First-class matches, excluding Test matches
| Played | Won by Australia | Lost by Australia | Drawn |
|---|---|---|---|
| 34 | 17 (50.0%) | 10 (29.4%) | 7 (20.6%) |

==Batting averages==

| Player | Matches | Innings | Runs | Average | Highest Score | 100s | 50s |
| Percy McDonnell | 35 | 58 | 1,331 | 23.35 | 105 | 1 | 6 |
| George Bonnor | 36 | 60 | 1,155 | 20.26 | 119 | 2 | 5 |
| Harry Trott | 36 | 61 | 1,081 | 18.32 | 73 | 0 | 3 |
| Alick Bannerman | 33 | 59 | 887 | 17.05 | 93* | 0 | 3 |
| Charlie Turner | 36 | 56 | 789 | 14.61 | 103 | 1 | 1 |
| Affie Jarvis | 31 | 48 | 569 | 12.64 | 39 | 0 | 0 |
| Jack Worrall | 36 | 57 | 517 | 11.00 | 46 | 0 | 0 |
Qualification: 500 runs.

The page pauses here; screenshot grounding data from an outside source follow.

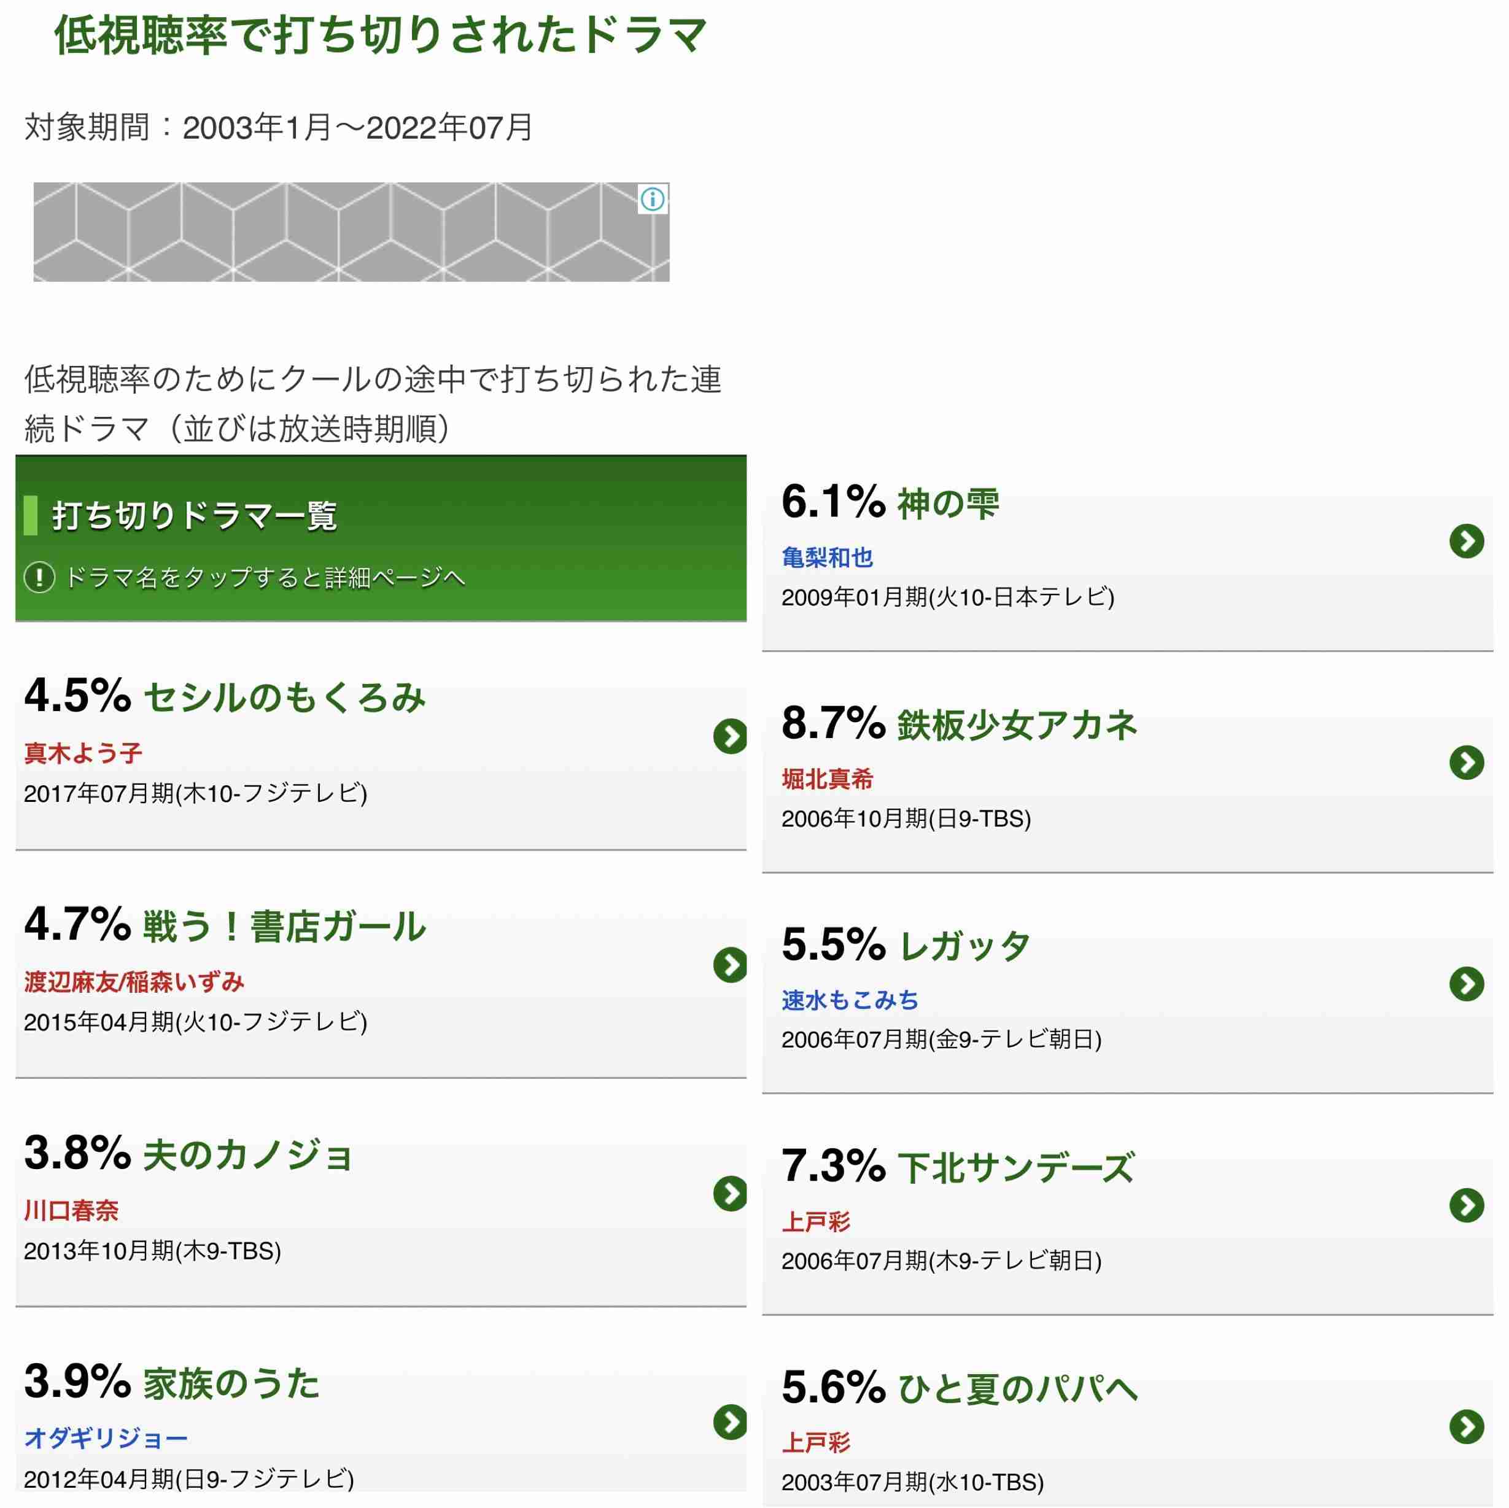Tap arrow icon for 夫のカノジョ

pos(730,1193)
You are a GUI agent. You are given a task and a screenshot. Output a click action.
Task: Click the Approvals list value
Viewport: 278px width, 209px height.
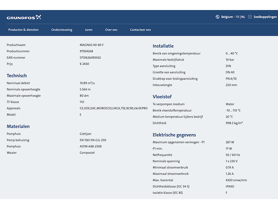(113, 108)
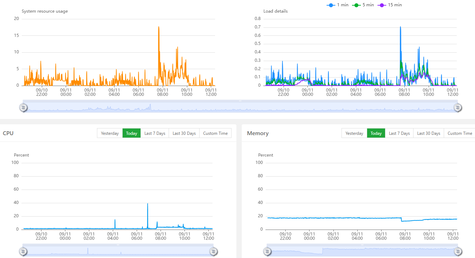The image size is (475, 258).
Task: Click left handle of Memory zoom slider
Action: (267, 251)
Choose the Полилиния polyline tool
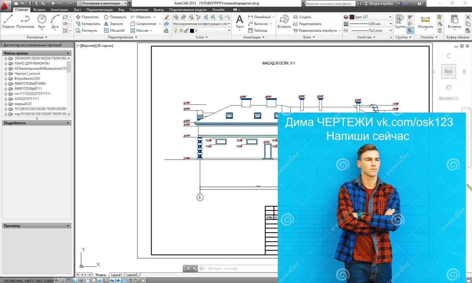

Source: CricketArchive.

==Bowling averages==

| Player | Matches | Balls | Wickets | Average | BBI | 5wi |
| Charlie Turner | 36 | 9,702 | 283 | 11.68 | 9/15 | 12 |
| John Ferris | 37 | 8,321 | 199 | 14.74 | 8/41 | 3 |
| Harry Trott | 36 | 1,916 | 43 | 25.83 | 5/74 | 1 |
Qualification: 40 wickets. Source: CricketArchive.